Llama
Quick Facts
- Vendor
- Meta (Menlo Park)
- Released
- LLaMA (February 2023); Llama 4 (2025)
- Current line
- Llama 4 (Scout, Maverick, Behemoth) · Llama 3.3 · Llama Guard 4
- License
- Llama Community License (bespoke; permissive for most commercial use, with scale-based restrictions)
- Hosting
- Self-hosted (vLLM, llama.cpp, Ollama); hosted via Together, Groq, Fireworks, Bedrock, Vertex
- Context window
- 128K–10M tokens (Scout), depending on variant
- Modalities
- Text; native image in Llama 4
- Architecture
- Dense and MoE variants
Summary
Llama is Meta's open-weights LLM family, first released in February 2023. The Llama 2 release in July 2023 made open-weights frontier usable for commercial applications, and Llama 3 closed much of the gap with closed-weights competitors. Llama 4 (2025) moved to mixture-of-experts architectures and adds native multimodality, with the Scout variant pushing context windows to 10M tokens.
For infrastructure teams, Llama's value is the combination of weights you can run anywhere and an ecosystem that is measured in years rather than months. Every inference runtime, quantization tool, and fine-tuning framework supports Llama first. Llama Guard — a small classifier model trained alongside the main family — is the de facto standard for open-source content moderation.
Model Lineup
- Llama 4 Scout — compact MoE. 10M-token context, single-GPU inference. Long-document workloads on self-hosted hardware.
- Llama 4 Maverick — mid-size MoE. Frontier-competitive on general tasks, multimodal.

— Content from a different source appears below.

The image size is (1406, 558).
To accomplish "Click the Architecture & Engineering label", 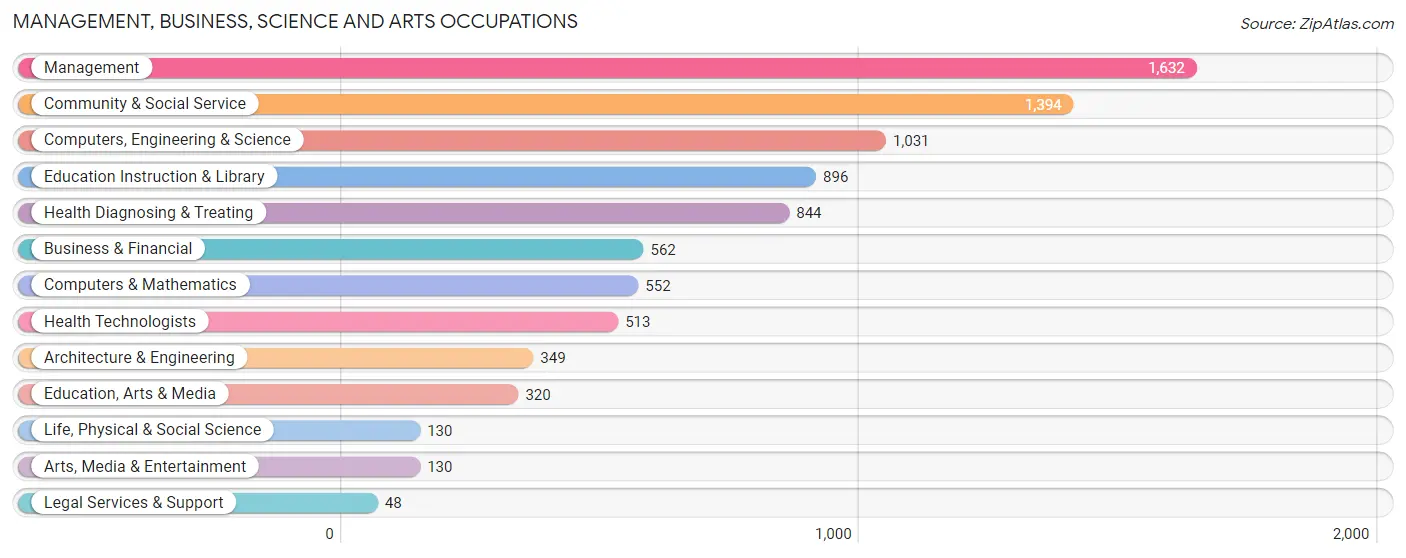I will pos(139,358).
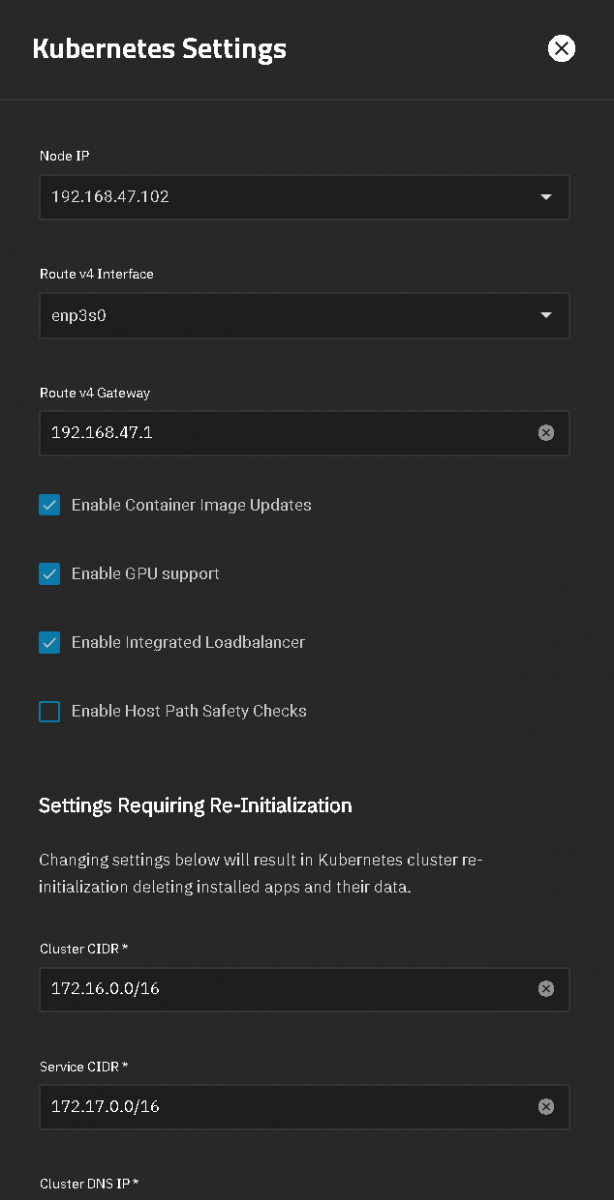Clear the Route v4 Gateway field
Image resolution: width=614 pixels, height=1200 pixels.
546,433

- Llama 4 Behemoth — flagship scale. Benchmarks-competitive with top closed models; requires multi-GPU / cluster hosting.

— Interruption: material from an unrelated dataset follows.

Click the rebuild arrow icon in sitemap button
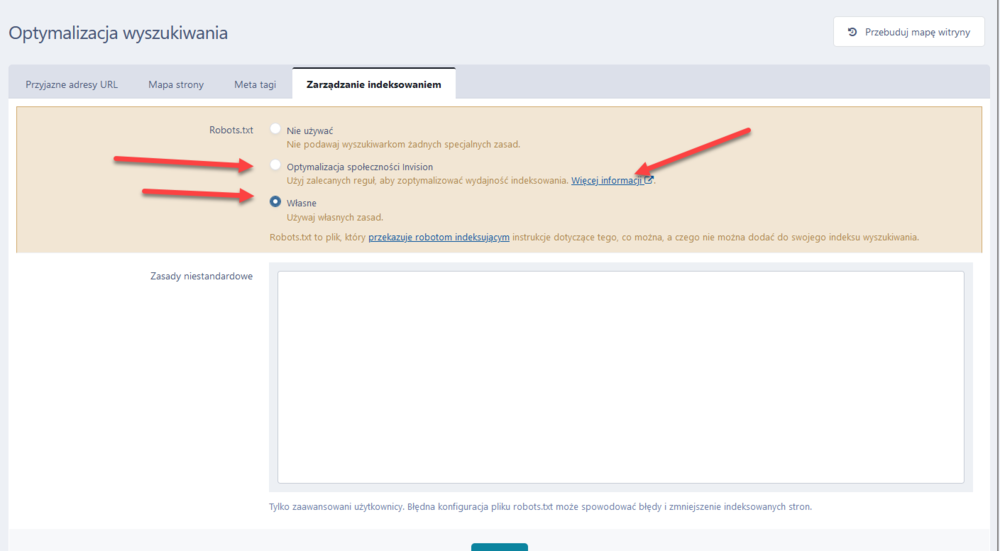Screen dimensions: 1000x551 click(852, 32)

- Llama 3.3 70B / 8B — dense. Still widely deployed; the 8B variant is a sweet spot for Mac Mini edge deployments.
- Llama Guard — small moderation classifier. Screens inputs and outputs for policy violations.
Where Llama Fits
Llama is the default when you need weights on your own hardware. On-premise regulated deployments, air-gapped environments, customer-owned infrastructure (Mac Mini edge compute), and any workload where sending data to a third-party API is a non-starter. Quantized Llama 3.3 8B variants run comfortably on a Mac Mini and are the backbone of the ZeroClaw and PicoClaw runtimes in the Claw ecosystem.
Tradeoffs
- License is not pure open source. The Llama Community License is permissive for most uses but restricts deployments above 700M monthly active users and carries naming / attribution requirements. Large enterprises need legal review.

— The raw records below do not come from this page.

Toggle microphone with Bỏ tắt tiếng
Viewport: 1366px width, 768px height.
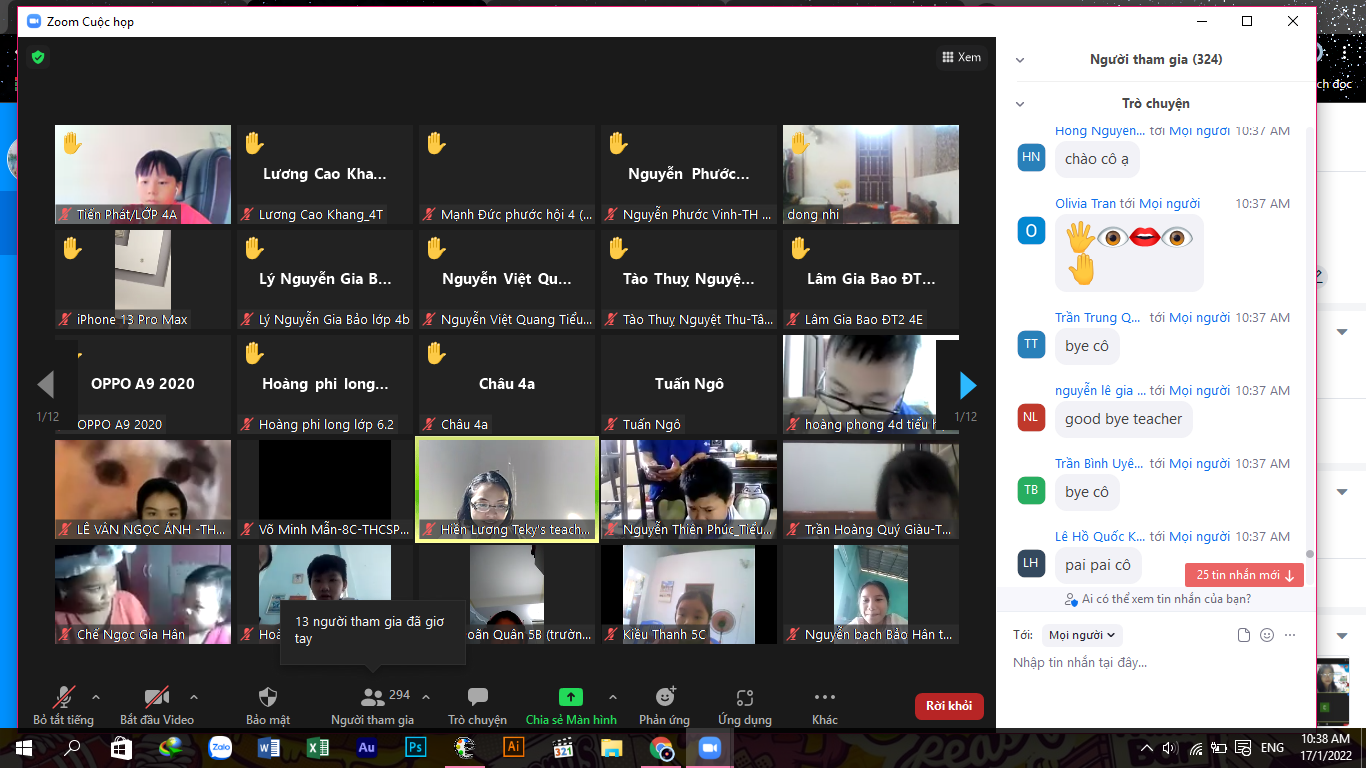point(64,697)
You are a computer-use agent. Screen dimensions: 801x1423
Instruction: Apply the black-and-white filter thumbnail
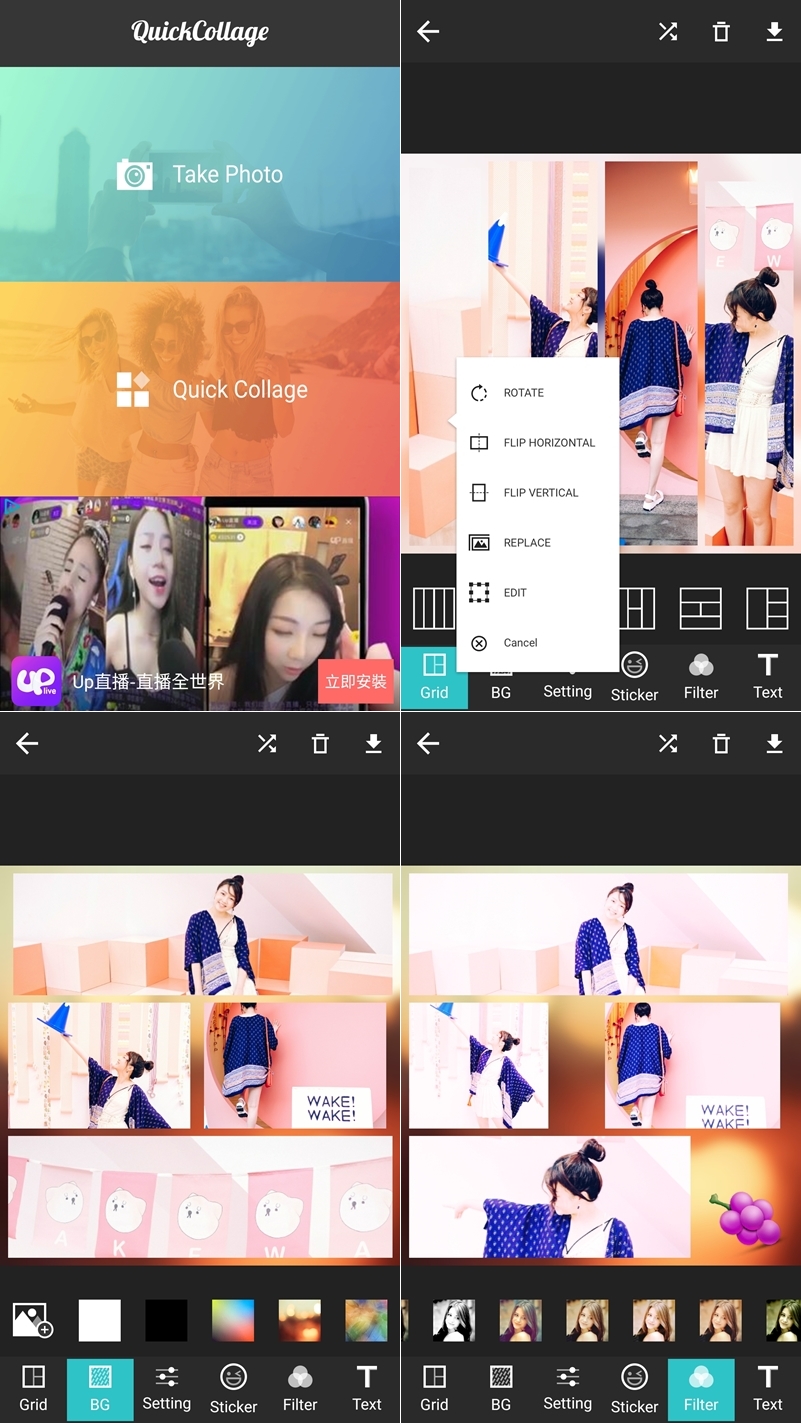point(454,1320)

- Tool use and structured output are less reliable than Claude or GPT at similar scale. Plan for more prompting, validation, and retry logic.
- Operational cost of self-hosting. GPUs, quantization, vLLM tuning, and the observability stack are all on you. See Edge Compute Economics for when it pays off.
Deployment Notes
Within the Claw ecosystem, Llama is the backbone of PicoClaw and ZeroClaw — the edge runtimes that live on customer Mac Minis. vLLM handles higher-end inference; llama.cpp and Ollama cover the laptop and Mac Mini tiers. Llama Guard sits in front of open-model endpoints as a lightweight moderation filter. For workloads that exceed the edge envelope, we route to hosted Llama endpoints (Together, Groq) via the provider arbitrage layer.